» **Exercise**
Reproduce each line of the material that follows, word for word.

» **Record extracts**
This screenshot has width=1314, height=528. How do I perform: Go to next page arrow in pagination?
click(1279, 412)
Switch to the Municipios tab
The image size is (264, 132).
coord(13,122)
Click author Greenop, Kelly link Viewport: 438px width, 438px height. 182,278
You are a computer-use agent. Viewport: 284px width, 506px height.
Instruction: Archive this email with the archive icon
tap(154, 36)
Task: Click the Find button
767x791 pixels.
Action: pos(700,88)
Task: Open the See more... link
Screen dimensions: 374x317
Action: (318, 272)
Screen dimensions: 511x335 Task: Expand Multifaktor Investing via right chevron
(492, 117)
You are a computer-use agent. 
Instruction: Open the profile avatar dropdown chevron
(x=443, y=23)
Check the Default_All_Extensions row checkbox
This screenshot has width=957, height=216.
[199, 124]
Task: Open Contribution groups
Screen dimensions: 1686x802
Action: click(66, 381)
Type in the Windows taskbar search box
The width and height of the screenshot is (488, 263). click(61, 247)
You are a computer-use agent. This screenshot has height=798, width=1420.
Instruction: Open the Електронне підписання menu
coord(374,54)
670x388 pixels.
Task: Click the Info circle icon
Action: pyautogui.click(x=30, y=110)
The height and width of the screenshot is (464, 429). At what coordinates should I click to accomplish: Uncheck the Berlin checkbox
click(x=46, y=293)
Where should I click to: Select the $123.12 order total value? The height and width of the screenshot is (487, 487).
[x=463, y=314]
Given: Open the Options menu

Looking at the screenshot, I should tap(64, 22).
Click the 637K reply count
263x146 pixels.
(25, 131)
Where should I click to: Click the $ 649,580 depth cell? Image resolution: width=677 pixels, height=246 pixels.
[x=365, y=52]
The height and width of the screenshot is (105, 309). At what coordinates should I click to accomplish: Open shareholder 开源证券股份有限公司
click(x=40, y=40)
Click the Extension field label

» **Result of the task**
This screenshot has width=1314, height=528. How do I perform: Go to next page arrow in pagination?
click(1279, 412)
Switch to the Municipios tab
The image size is (264, 132).
coord(13,122)
Click author Greenop, Kelly link Viewport: 438px width, 438px height. 182,278
You are a computer-use agent. Viewport: 284px width, 506px height.
Instruction: Archive this email with the archive icon
tap(154, 36)
Task: Click the Find button
767x791 pixels.
Action: pos(700,88)
Task: Open the See more... link
Screen dimensions: 374x317
Action: (318, 272)
Screen dimensions: 511x335 Task: Expand Multifaktor Investing via right chevron
(492, 117)
You are a computer-use agent. 
Instruction: Open the profile avatar dropdown chevron
(x=443, y=23)
Check the Default_All_Extensions row checkbox
This screenshot has width=957, height=216.
[199, 124]
Task: Open Contribution groups
Screen dimensions: 1686x802
Action: click(66, 381)
Type in the Windows taskbar search box
The width and height of the screenshot is (488, 263). click(61, 247)
You are a computer-use agent. This screenshot has height=798, width=1420.
Instruction: Open the Електронне підписання menu
coord(374,54)
670x388 pixels.
Task: Click the Info circle icon
Action: pyautogui.click(x=30, y=110)
The height and width of the screenshot is (464, 429). At what coordinates should I click to accomplish: Uncheck the Berlin checkbox
click(x=46, y=293)
Where should I click to: Select the $123.12 order total value? The height and width of the screenshot is (487, 487).
[x=463, y=314]
Given: Open the Options menu

Looking at the screenshot, I should tap(64, 22).
Click the 637K reply count
263x146 pixels.
(25, 131)
Where should I click to: Click the $ 649,580 depth cell? Image resolution: width=677 pixels, height=246 pixels.
[x=365, y=52]
The height and width of the screenshot is (105, 309). At what coordinates should I click to accomplish: Open shareholder 开源证券股份有限公司
click(x=40, y=40)
Click the Extension field label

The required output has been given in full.